Speaking to Arab News, Ahsan Mehanti, CEO of Arif Habib Commodities, said the authority could support the country’s value-added agricultural exports.

“Pakistan’s agri exports go up to $8 billion [per annum],” he said. “Potentially, with global best practices, these exports can be over $25 billion in a short time with protection from flooding and proper technical and fertilizer use.”

Mehanti said Pakistan is planning to enhance agriculture exports to the Gulf countries in the near future.

Addressing issues such as the rejection of Pakistani exports by the EU over quality concerns, a government brief shared with the committee members said: “NAFSA will fill that gap by creating a single, modern regulatory framework to ensure quality, traceability and compliance.”

It added the authority would be responsible for regulating agricultural imports and exports to ensure that all traded goods meet quality and safety requirements.

According to a government document seen by Arab News, a 2024 inquiry into 72 rice export interceptions by the EU found Pakistan’s existing regulatory system, managed by the Department of Plant Protection (DPP) and the Animal Quarantine Department (AQD), was incapable of meeting global SPS compliance requirements.

“The steadily surging trend of the interceptions needs to be immediately checked by introducing a robust organizational apparatus in the form of NAFSA — an independent, SPS-compliant, efficient, corporate regulatory body,” the document said.

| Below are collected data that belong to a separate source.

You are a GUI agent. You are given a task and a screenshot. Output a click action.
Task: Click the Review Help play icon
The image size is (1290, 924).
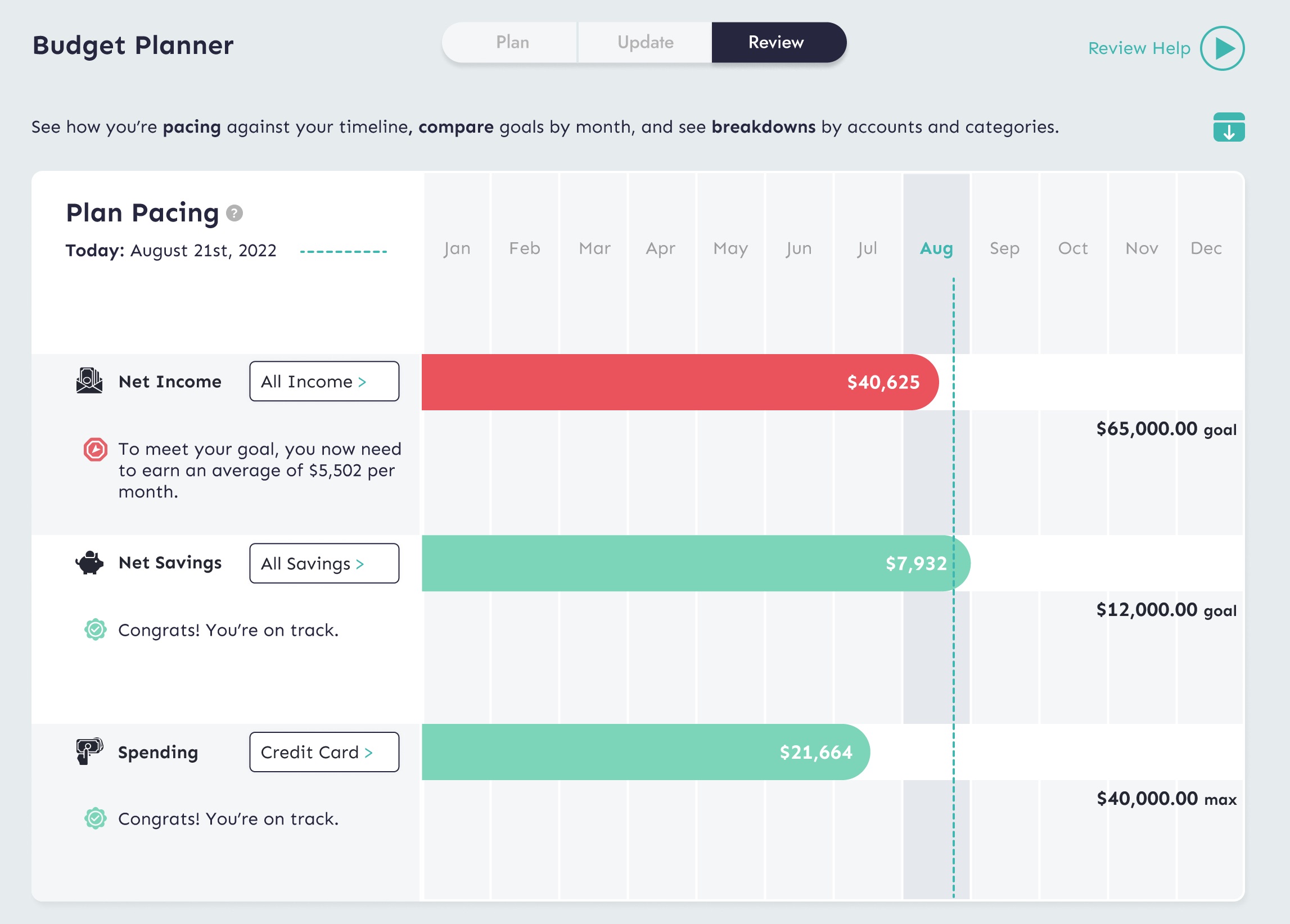click(x=1222, y=48)
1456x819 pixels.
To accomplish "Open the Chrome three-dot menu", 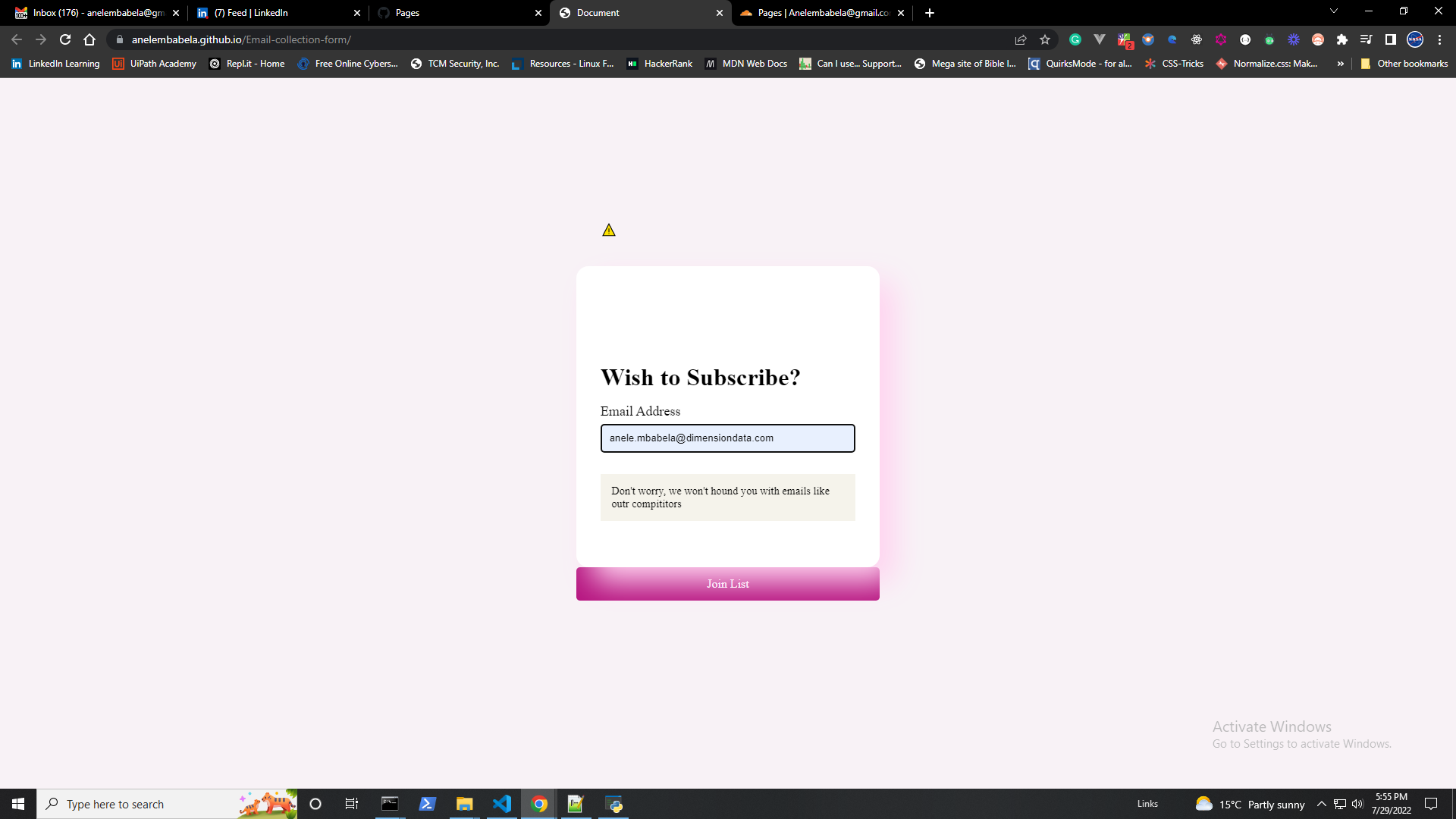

The new ordinance merges the DPP and AQD into NAFSA, transforming them into a corporate-style independent authority with administrative and financial autonomy.

Headquartered in Islamabad, NAFSA will be governed by a 19-member Board of Governors chaired by a government-appointed head.

Authorized officers under NAFSA will be empowered to inspect export goods, seize or detain shipments and prohibit unfit animal exports. They will also be able to transfer goods or animals to quarantine, conduct disinfection, testing and compliance surveys and seek police assistance when needed.

Violations such as exporting without certification, selling adulterated pesticides, importing diseased animals or failing to report plant diseases will attract penalties of up to Rs3 million ($10,800) and imprisonment of up to three years, depending on the severity.